(Provided information):
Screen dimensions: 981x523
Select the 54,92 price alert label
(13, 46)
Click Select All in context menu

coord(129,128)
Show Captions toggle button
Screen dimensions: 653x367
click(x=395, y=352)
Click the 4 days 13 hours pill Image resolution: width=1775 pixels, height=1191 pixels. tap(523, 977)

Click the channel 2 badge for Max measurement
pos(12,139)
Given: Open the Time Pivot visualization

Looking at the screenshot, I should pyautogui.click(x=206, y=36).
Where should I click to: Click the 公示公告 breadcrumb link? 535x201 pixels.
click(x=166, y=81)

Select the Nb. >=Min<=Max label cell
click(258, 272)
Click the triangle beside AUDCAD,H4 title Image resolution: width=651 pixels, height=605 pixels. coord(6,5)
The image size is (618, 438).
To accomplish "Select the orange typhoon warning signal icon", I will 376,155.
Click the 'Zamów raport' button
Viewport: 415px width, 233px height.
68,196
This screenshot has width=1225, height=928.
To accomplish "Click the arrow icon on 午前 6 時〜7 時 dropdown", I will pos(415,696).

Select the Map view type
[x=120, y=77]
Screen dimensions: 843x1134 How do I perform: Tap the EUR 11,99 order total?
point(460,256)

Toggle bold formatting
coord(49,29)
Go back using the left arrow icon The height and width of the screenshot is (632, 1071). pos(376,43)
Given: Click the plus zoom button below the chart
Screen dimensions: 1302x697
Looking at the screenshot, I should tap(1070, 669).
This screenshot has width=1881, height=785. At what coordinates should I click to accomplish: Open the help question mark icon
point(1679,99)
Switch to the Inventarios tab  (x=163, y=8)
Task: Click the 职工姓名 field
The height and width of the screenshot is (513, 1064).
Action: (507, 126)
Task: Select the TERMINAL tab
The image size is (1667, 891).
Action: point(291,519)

(Task item): Copy out the lines above that hold the string "arrow".

(Final answer):
To accomplish "Click the arrow icon on 午前 6 時〜7 時 dropdown", I will pos(415,696).
Go back using the left arrow icon The height and width of the screenshot is (632, 1071). pos(376,43)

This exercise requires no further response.